There are so many parallels with someone getting the “call” to walk the Camino, a strange world of unusual powers and events – facing a road of trials, having to overcome an intense challenge, and receiving a gift before returning home.

But, one of the essential elements of the Hero's Journey is returning home. Returning home to bestow the “boon” on those that he or she left behind. This is for the betterment of the home, the village, the community and the world.

In times past, reaching Santiago was only half the journey. The other half was walking back home. Very few pilgrims do this now. I saw about 6 doing the return journey on my pilgrimage.

But some, even when they do return home, remain on the Camino.

 

 

24 thoughts on “Post Camino #14 – The Hero’s Journey

  1. I love Joseph Campbell. I have all his books, he makes do much sense and i like the fact that he does not identifies himself with a particular religion or believe.

    Like

  2. For anyone who would like an introduction to the “hero’s journey” I recommend they watch Find Joe. It’s a beautiful explanation of the hero’s journey and who Joseph Campbell was.

    Like

  3. Keeping the pilgrim spirit is hard at times back in the world, I love this whole idea though. I like the positive challenge it presents. Thanks for posing it in this light.

    Like

  4. One of my favourite authors and books. I also think “The Power of Myth”,one of Campbell’s many other books, sheds a lot of light on how the hero’s journey enriches the entire world by ‘animating’,as it were ,the power of symbols in the language of the inner voice, your PGS. There is a very real language of the spirit and subconscious mind that presents itself in dreams and insights, moments of revelation-and it becomes the equivalent of the hero’s magical sword that enables him to reach his destination.I would love to hear from returning Pilgrims,, what ways they found to share their ‘boons’ when they returned home.Anyone?

    Like

    • I returned a little over a year ago and have since then connected with SOOO many people who want to hear my story, see my pictures and get my take on my journey … apart from the advice they want on gear to take!! It’s amazing to feel so connected to such a variety of people and stories. Yet another way to thank the Camino for being part of my life!

      Like

      • Isn’t it amazing that the Camino is able to become one of the best parts of us, yet in giving its joy and wisdom away when you come home, there is always still more to give and share?!You become a vessel that is impossible to empty, no matter how much you give.

        Like

    • Power of Myth is also great, yes Sister.

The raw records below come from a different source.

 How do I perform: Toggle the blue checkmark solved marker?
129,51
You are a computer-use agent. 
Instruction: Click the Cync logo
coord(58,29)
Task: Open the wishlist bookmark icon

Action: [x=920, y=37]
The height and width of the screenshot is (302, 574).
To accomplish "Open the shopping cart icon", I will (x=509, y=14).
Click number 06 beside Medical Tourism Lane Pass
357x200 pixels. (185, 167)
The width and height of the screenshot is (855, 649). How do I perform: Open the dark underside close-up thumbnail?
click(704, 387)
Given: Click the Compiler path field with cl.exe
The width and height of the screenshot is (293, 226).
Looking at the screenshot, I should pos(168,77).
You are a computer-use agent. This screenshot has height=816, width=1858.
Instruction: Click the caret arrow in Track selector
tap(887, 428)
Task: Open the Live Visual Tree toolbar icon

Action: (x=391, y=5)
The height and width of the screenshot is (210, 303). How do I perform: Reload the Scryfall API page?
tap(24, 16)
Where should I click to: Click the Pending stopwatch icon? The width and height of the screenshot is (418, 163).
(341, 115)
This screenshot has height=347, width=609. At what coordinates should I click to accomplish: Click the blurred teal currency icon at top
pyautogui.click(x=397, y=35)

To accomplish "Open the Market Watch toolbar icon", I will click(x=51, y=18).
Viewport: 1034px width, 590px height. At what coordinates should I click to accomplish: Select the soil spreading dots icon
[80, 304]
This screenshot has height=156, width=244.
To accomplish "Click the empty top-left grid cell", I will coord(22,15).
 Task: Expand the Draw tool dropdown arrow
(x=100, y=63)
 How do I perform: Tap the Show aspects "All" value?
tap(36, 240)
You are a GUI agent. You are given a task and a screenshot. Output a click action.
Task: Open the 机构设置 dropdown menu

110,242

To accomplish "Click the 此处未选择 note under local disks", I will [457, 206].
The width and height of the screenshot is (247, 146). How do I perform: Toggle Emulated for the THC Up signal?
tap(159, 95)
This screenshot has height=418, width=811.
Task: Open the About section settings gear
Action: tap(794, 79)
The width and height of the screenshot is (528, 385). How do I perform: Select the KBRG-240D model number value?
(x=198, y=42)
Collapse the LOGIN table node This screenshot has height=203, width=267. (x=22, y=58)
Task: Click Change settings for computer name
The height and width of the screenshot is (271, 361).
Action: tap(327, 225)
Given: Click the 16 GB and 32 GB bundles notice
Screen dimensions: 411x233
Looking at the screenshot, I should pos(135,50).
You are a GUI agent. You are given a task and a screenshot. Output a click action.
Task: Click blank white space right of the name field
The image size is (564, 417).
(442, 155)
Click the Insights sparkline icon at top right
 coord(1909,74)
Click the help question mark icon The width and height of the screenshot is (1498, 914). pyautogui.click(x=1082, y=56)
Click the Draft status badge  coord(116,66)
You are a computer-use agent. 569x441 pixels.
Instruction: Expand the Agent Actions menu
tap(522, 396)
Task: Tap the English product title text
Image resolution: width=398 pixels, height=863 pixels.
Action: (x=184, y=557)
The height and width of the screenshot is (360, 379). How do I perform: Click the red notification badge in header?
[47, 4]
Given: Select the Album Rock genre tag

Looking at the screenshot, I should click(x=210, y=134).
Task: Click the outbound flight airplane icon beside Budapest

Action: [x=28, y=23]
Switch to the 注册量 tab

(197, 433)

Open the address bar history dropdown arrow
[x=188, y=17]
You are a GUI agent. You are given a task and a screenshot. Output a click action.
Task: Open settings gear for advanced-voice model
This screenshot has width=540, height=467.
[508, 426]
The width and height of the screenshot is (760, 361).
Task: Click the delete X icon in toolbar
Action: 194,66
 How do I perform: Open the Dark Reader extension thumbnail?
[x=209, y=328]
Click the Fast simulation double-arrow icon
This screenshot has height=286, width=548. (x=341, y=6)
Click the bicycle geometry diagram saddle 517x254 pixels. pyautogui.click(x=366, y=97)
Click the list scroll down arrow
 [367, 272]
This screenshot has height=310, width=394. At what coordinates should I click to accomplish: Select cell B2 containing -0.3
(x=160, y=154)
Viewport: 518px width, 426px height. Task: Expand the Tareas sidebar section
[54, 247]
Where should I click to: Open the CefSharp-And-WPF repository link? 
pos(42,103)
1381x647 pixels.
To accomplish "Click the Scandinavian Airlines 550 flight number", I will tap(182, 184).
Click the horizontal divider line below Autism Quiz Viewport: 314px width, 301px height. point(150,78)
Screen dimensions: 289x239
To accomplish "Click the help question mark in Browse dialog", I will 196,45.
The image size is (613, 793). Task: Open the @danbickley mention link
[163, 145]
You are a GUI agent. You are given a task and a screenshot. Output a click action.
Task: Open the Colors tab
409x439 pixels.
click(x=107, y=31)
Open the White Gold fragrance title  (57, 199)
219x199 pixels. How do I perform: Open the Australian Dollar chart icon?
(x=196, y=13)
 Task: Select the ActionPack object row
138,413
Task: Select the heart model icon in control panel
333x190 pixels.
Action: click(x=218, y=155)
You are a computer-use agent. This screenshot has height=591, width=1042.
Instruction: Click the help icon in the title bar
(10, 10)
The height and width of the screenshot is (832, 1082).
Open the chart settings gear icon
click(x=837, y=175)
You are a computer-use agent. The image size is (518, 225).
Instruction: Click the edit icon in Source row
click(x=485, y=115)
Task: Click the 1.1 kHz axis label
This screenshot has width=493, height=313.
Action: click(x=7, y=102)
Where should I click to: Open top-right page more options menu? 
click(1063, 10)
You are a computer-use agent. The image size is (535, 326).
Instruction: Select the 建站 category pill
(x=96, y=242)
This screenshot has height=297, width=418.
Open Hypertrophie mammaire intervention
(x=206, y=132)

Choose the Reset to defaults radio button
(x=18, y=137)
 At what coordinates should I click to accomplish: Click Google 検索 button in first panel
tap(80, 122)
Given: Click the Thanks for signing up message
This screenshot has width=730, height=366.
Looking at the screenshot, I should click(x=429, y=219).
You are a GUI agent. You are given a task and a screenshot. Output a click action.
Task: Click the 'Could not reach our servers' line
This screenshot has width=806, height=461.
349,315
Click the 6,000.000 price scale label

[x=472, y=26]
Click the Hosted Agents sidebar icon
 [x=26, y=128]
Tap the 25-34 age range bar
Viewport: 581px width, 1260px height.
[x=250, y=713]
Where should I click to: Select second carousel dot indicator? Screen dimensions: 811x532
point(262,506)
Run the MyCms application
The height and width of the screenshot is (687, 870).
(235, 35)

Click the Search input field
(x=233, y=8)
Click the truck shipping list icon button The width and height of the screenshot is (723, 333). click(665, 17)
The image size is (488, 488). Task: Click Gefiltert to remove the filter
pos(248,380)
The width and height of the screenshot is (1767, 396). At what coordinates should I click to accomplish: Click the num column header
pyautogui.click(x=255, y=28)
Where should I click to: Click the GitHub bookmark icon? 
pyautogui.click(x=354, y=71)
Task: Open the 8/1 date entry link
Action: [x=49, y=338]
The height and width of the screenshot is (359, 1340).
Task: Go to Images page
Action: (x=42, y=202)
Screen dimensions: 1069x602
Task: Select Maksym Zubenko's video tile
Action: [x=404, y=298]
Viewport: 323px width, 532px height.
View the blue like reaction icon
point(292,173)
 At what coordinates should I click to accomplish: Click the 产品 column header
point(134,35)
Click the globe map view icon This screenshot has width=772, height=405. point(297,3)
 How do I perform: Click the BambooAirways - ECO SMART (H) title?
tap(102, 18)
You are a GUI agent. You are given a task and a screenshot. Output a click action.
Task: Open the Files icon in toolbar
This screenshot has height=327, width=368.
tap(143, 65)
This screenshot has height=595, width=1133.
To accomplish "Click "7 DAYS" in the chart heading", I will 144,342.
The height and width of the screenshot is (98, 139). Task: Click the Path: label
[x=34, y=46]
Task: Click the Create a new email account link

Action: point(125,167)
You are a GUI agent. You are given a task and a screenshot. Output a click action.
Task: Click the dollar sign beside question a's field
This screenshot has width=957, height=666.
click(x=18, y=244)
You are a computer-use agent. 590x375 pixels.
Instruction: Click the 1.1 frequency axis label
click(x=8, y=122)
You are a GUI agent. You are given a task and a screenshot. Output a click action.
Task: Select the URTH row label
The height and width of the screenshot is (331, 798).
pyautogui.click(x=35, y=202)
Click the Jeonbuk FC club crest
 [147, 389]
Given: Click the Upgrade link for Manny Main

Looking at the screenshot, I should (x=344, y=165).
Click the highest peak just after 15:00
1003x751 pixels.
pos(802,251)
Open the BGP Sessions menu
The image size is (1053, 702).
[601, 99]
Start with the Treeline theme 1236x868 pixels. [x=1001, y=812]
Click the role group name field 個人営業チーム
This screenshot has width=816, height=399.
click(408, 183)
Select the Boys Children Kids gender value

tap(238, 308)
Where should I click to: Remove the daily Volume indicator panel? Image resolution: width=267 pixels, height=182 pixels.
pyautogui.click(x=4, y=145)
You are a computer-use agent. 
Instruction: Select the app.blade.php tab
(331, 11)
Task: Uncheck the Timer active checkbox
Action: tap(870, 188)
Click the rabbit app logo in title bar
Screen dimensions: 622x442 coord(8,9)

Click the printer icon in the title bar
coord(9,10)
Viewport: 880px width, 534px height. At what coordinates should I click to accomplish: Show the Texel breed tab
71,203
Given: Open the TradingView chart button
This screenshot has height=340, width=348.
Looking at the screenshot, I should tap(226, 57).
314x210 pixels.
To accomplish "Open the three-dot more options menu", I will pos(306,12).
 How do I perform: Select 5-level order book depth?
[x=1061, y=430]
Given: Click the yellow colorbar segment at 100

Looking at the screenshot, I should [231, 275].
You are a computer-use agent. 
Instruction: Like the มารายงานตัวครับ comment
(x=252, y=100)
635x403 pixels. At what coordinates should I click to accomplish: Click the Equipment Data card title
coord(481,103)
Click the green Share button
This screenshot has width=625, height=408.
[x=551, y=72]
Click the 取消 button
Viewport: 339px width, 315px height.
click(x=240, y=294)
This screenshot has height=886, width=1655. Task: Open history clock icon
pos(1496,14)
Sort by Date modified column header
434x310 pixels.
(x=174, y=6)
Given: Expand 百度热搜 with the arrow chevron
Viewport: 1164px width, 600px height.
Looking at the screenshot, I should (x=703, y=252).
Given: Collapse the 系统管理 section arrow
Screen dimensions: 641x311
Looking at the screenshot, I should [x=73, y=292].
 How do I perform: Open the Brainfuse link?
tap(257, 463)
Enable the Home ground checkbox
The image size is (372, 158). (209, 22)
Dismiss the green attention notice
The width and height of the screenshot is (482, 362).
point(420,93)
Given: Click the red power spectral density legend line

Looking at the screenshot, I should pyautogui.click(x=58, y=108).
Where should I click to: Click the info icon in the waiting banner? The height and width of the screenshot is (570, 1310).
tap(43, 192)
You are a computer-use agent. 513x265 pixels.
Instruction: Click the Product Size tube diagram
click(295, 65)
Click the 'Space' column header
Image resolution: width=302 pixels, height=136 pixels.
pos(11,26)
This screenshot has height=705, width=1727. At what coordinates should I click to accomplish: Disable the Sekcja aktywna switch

Masks of Go series is very dense!

      I think the greatest boob to give in your return is to just “be.”

      Like

  5. Campbell’s The Hero with a Thousand Faces is an excellent introductory work to some of the questions in basic literary analysis of certain genres of Literature (and Cinema).

    And it’s a very well-written book in its own right.

    It’s part of a group of works that serve as excellent introductory books to serious literature, such as this one, Joyce’s Ulysses, several of Dostoevsky’s novels, Romeo and Juliet, Orwell’s Nineteen Eighty-Four, etc etc …

    Campbell’s greatest work though is I think his Masks of God series, the fourth volume of which in particular on Modern Mythology, because it transcends the generally introductory nature of most of Campbell’s work.

    Your own approach, Bill, to his work is a good one, because it seems that you understand that the purpose of Campbell’s Monomyth is that it is for a posteriori analytic — and NOT a priori prescription.

    Sadly for our contemporary culture, for every George Lucas who has a deep understanding of the inherent limitations of a simply analytic approach, we have a hundred Hollywood producers and directors who think that it’s some kind of magical formula for “good” storytelling.

    And the over-use of this so-called “formula” has created the biggest glut of clichéd storytelling since the Lumière brothers first pointed a camera at a moving object …

    Anyway, you have your revenge : by posting a comment of your own that I needed to take some time and thought before responding to it LOL

    BTW the next stepping stones beyond this introductory level are writers like Foucauld, Gérard Genette, Umberto Eco’s Academic writing, Chaucer in the original spelling (there’s a WONDERFUL one-volume critical edition of the Complete Works from O.U.P), the Decameron, the Latin Vulgate Bible (if you’ve the Latin), Iliad and Odyssey (if you’ve the Greek — I don’t 😦), Thomas More, Galsworthy, Defoe’s Journal of the Plague Year, and &c &c.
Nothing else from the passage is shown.